Recently my new found love is baking bread. Bread is such a simple yet a complex thing to bake. But I am not talking about your regular commercial yeast leavened bread. I am talking about the ancient old technique but tastes out of this world bread. The process is long and time consuming. But once you harness it, then the long and time consuming process becomes therapeutic. The results are mind blowing. A slice of bread wont taste the same again. From the bland and no flavor regular loaves that we regularly eat to this wonderful, rustic looking, packed with immense flavors bread is what you will crave everyday. So how do you get this bread – the main ingredient – Sourdough Starter.

Sourdough Starter is a starter with wild yeasts which are already present in the environment. They enter the starter and start producing the wonderful flavors that blow your mind when you eat the bread. I wont go in the scientific reasoning as even I don’t know much about it. But I am learning. I will begin with the most basic know-how. How to start the starter, how to continue feeding it – yes feeding it because it is a living breathing organism that you are giving birth to (well not literally giving birth, but you get the idea). You will have to take care of it every day, well almost.

Here how it goes –

Ingredients –

All purpose Flour

Whole Wheat Flour


Method –

To begin first you need to understand the ratio of the starter which will be constant throughout – 1 : 1

Equal amount of Flour and Water. So if you are taking 100 gms of flour, you mix 100 gms of water. I tend to divide the flour to a ratio of 70:30, between all purpose flour and whole wheat flour. You can go ahead with 100% all purpose flour also. But the whole wheat works for me better. So I take 70 – 75 gms all purpose flour and 30 – 25 gms of whole wheat flour.

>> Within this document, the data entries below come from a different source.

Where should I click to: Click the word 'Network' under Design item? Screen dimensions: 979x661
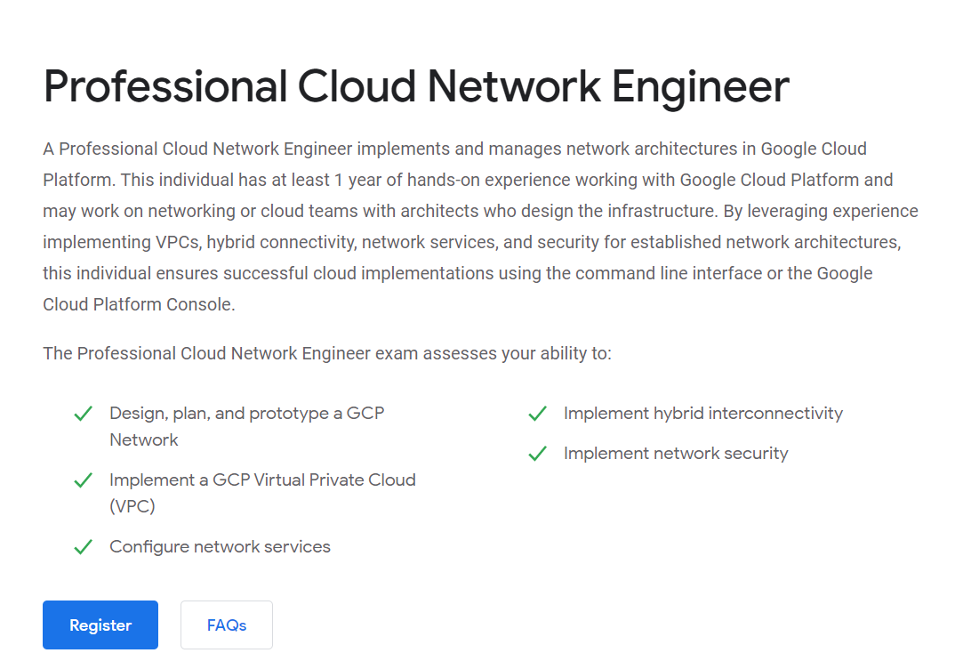pyautogui.click(x=143, y=439)
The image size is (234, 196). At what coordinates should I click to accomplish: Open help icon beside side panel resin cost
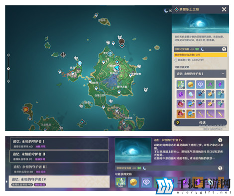click(224, 49)
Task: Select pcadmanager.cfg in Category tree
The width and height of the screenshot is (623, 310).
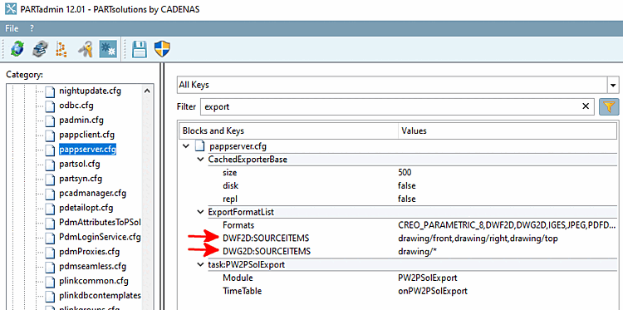Action: coord(92,194)

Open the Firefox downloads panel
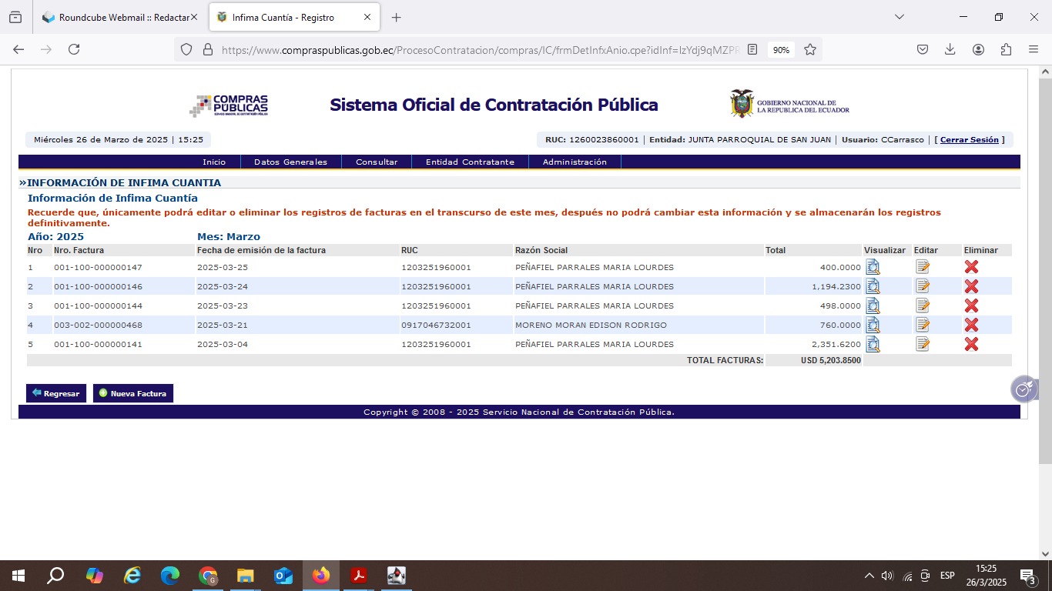click(x=950, y=49)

Second take a good clean plastic/glass medium to large size container with a lid, which will also fit in your refrigerator.

Day 1 – In a bowl you take 100 gms of flour 70:30 all purpose flour : whole wheat flour. Add 100 gms of water. Mix. Cover and leave it aside for 24 – 48 hours at room temperature. Mostly you will see some activity within 24 hours thanks to our Mumbai weather. As the wild yeast start accumulating in the starter, it will show tiny bubbles and will have a vinegar-y smell.

Day 2 – First feed – As the yeast are living organisms, and as all living organisms need food, so you know what needs to be done. Yeast feeds on the sugars in the flour and release carbon dioxide, which makes the starter or dough rise and create beautiful air holes or webs in the bread. If you don’t feed the starter enough, the yeast will die and so will all your efforts. So it is extremely important to feed your starter everyday.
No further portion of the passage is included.